1) Les Vigneau subirent leur premier exil suite au traité d'Utrech (1713) qui donne l'Acadie à l'Angleterre. Les acadiens doivent choisir, le serment d'allégeance à l'Angleterre ou l'exil. Les Vigneau s'exilent d'abord à l'Île Royale (Port Toulouse). A peine une décenie plus tard, parmi ces derniers, on retrouve la famille de Jacques Vigneau à Beaubassin.

2) Au printemps de 1750 lorsque les Français brûlent toutes les maisons et autres bâtiments de Beaubassin les acadiens sont en quelque sorte déportés quelques kilomètres plus à l'ouest au Fort Beauséjour. C'est le deuxième déménagement de force subit par les Vigneau.

3) Au grand dérangement de 1755, les Vigneau de Beauséjour-Beaubassin sont déportés en Georgie. Leurs cousins de Port Toulouse s'enfuirent en Nouvelle Écosse lors de la chute de Louisbourg en 1758. Ces derniers furent faits prisonniers à Chédabouctou (Guysborough) de 1760 à 1763.

4) En mars 1756, les Vigneau et autres acadiens de la Georgie obtiennent la permission de se rendre en Caroline du Sud.

5) De 1757 à 1761 les Vigneau se regroupent près de Boston. Les autorités du Massachusetts les empêchent d'aller plus loin.

6) Le traité de Paris de 1763 autorise les acadiens à quitter les colonies anglaises. Jacques Vigneau transporte sur son navire le "St-Jacques", 116 acadiens, vers l'Île Miquelon.

7) Ces Vigneau ne font pas partie du groupe que le gouverneur Dangeac déporte à Nantes en Novembre 1765. Mais l'Archipel St-Pierre et Miquelon ne pouvant accommoder autant de résidents, en 1767, le sieur Choiseul donna l'ordre de rapatrier 586 acadiens à Paris. Les Vigneau faisaient partie de ce groupe.

8) La plupart ne purent s'adapter à la vie métropolitaine et furent si misérables que Choiseul se ravise et permet le retour dès l'année suivante. Les Vigneau se retrouvent donc à Miquelon en 1768.

9) Suite à la révolution américaine débutée en 1776 et l'intervention de Lafayette en faveur des colonies américaines, le gouverneur Britannique de Terre-Neuve s'empare de l'archipel St-Pierre et Miquelon en 1778. Il détruit toutes les habitations et déporte les habitants, incluant les Vigneau, en France.

10) Le traité de Versailles redonne en 1783 les Îles St-Pierre et Miquelon à la France. Les Vigneau retournent aux îles.

11) Suite à la révolution française (1792-1793), l'Abbé Allain, curé de Miquelon, refuse de signer le serment de la constitution civile du clergé.
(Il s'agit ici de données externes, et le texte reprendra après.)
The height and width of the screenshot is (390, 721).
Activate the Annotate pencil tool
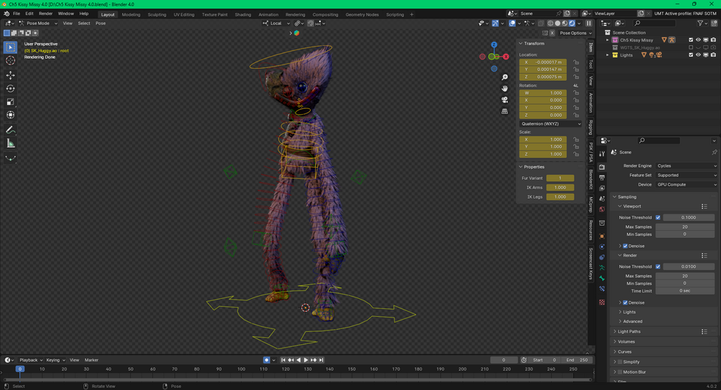coord(10,130)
Il s'exile et amène avec lui 223 Miquelonais, dont plusieurs Vigneau, à Havre-Aubert (Îles de la Madeleine). Ce faisant ce groupe evite la déportation de 1794 des Îles St-Pierre et Miquelon.

12) Issac Coffin devient, en 1798, le seigneur des Îles de la Madeleine et exige une rente inacceptable des locataires acadiens. Les Vigneau de nouveau en exil sont dispersés sur la Côte-Nord (Natasquan), à l'île d'Anticosti, au Labrador, au Nouveau-Brunswick et en Nouvelle Écosse.
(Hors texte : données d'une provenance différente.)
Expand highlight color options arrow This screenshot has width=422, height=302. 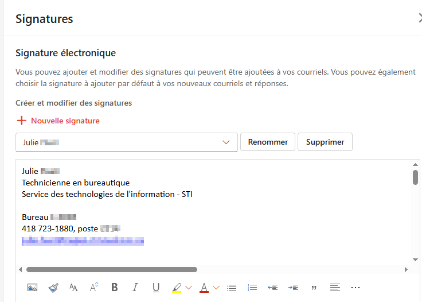[189, 288]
En somme ces acadiens ont vécu une dizaine d'exils en quelques générations. Malgré tout, ce peuple s'enracine, partout. On les retrouve aujourd'hui, en France, au Québec, au Nouveau Brunswick, en Nouvelle-Écosse, en Louisiane, etc...

Voici quelques personnes illustres issues de cette famille Vigneau:

Pierre-Jean Veniot (Vigneau fut anglicisé en Veniot) fils d'Étienne, est né le 4 octobre 1863 à Richibucto au Nouveau Brunswick. Il fut toutefois élevé à Pictou en Nouvelle Écosse. Il revient au Nouveau Brunswick et y épouse Catherine Melanson en 1885 à Scoudouc. Il est élu député à l'assemblée législative en 1894. Il fût Ministre des travaux publiques en 1922, puis Premier Ministre du Nouveau Brunswick en 1925. De 1926 à 1930, il fût Ministre fédéral des postes.
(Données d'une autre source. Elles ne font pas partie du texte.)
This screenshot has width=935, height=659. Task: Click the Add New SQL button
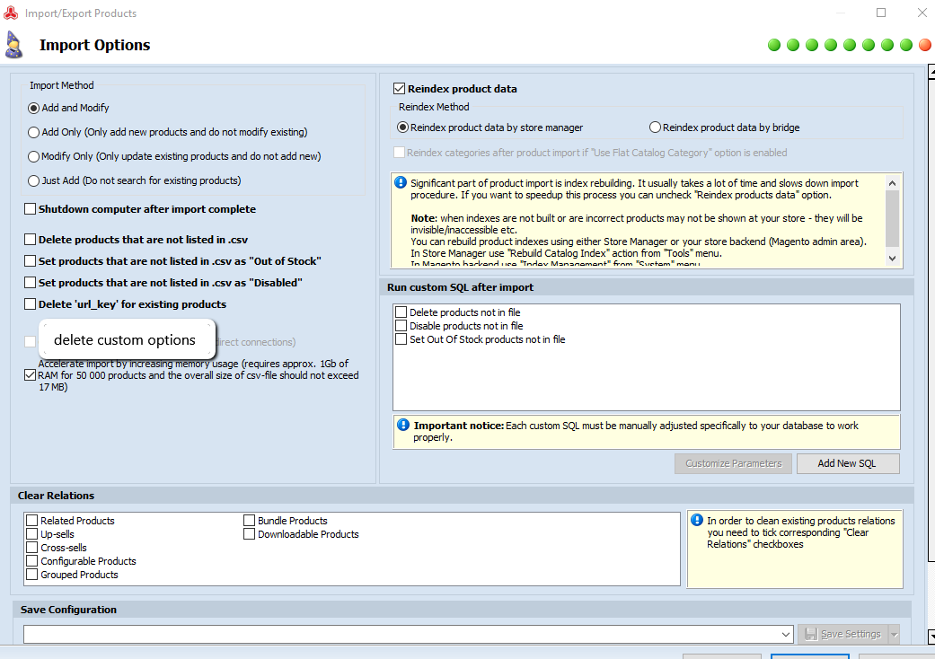coord(847,463)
Un autre petit cousin, Gilles Vigneault , fils de Placide William Vigneault et M.-Appoline Adelaïde Landry, naît le 27 octobre 1928 à Natashquan, Côte-Nord. Il devint un poète, compositeur et chansonnier québécois célèbre.
Avait-il hérité ce talent de son ancêtre Jean Vigneau "dit L'Écrivain"?